I walk up to the policemen. They ignore me at first; once I catch their attention I try to explain in a mix of bad French and basic English that I’m looking to get back to my hotel up the road. I’m pointed towards the guard house. The guy behind the desk is friendly. “What you work?” “Film,” I say, that’s the next best thing to “nothing really, I used to work for a big company but am taking a year off” that I can come up with that's still semi-true. Again, I explain that I’m trying to hitchhike. He smiles, nodds, and waves to one of the policemen to join us. They chat, then I’m motioned to stand behind the barricade next to a truck parked on the bank. The driver is filling in some paperwork in the guard house. “Attendez! Attendez!” I gather that they want to pick a good car for me to ride with. 

Four minutes later, the police men flag down a grey minivan. They exchange jokes with the guy in his forties behind the wheel; all three of them laugh. One of the officials points at me, gesturing me come over and hop in. I climb onto the passenger's seat. “Salaam Alaikum!” The driver is dressed in jeans and shirt with a sports jacket, the outfit completed by a big watch and impressive ring. “Alaikum Salaam,” I nodds, adding a phrase of thanks in Franglais, and reach for the seat belt. “Tsstsss,” the driver shakes his head and wags his finger. Apparently, he doesn’t approve of the use of safety devices. I abandon my attempt and hold onto the door handle as he steps on the gas and we hurtle towards the desert.
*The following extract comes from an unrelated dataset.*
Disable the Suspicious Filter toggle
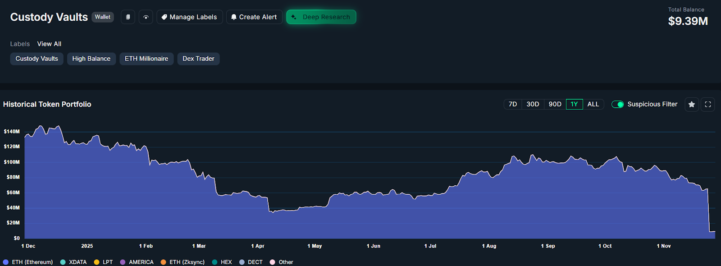Screen dimensions: 721x266 point(617,104)
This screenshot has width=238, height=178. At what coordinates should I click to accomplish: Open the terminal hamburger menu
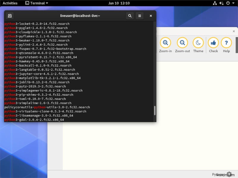(140, 16)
“Hamza,” the driver introduces himself, grinning. He wants to know if I speak any French. “Je ne parle pas le Francais,” is the only pitiful morsel that’s left of 3 years with Madame Aubert in high school. Arabic? No, neither. Hamza seems disappointed, but not deterred. Steering the van with his knees, he turns to me to explain via gestures that he is an octopus sales man. I am suitably impressed. The van does indeed smell distinctly of fish. Apparently, a lot of the catch in the area is caught illegally and smuggled to the market via back roads. The police, of course, knows about this and receives regular pay-offs. Maybe that is why they picked Hamza as trusty ride.

“Muslim? Ramadan?” Hamza wants to know. Today is the first day of the one-month fast. I explain that no, unfortunately, I’m not Muslim and not observing Ramadan. Hamza tuts. I am not sure how to react, and stare ahead at the dashboard. It is decorated with a pair of boxer shorts. On his iphone, Hamza dials a number and puts the call on speaker phone. “Un ami. Il parle aleman.” Someone is saying something on the other end of the line, but I am unable to decipher what. I throw up my hands apologetically and laugh. Hamza grins, hangs up and instead puts on some Arabic tunes. “Good music, yes?” I nod enthusiastically. Arguing seems out of the question.

“Êtes-vous marié?”. Again, I nod and smile, and point at the silver ring I purchased in Bolivia and which for the occasion of this trip I am wearing on the fourth instead of third finger on my left hand. Just in case. I get a thumbs up from Hamza. Where my husband is, he inquires, seemingly surprised that he abandoned me on my own in the West Sahara. I gesture somewhere vaguely ahead of us. I am lucky, Hamza explains, since usually he doesn’t take Western hitchhikers. Or Westerners don’t usually hitchhike? I’m not quite sure, but Hamza makes it clear that “everything very good. Morocco safe.” We’re almost at the hotel. One more police stop - surprisingly, the officials seem undisturbed by a European hitchhiker in Hamza’s fish van. Two minutes later, we screech to a halt by the side of the road. “Shukraan,” I say, and climb out of my seat. Hamza waves goodbye, two rows of white teeth blinking beneath large sunglasses. In a cloud of dust, the octopus salesman vanishes in the distance like a Fata Morgana. I am left behind, with yet another surreal travel experience to ponder upon. Maybe with my husband, over a beer or two.

Yes, this road does lead to the middle of nowhere.

Yes, this road does lead to the middle of nowhere.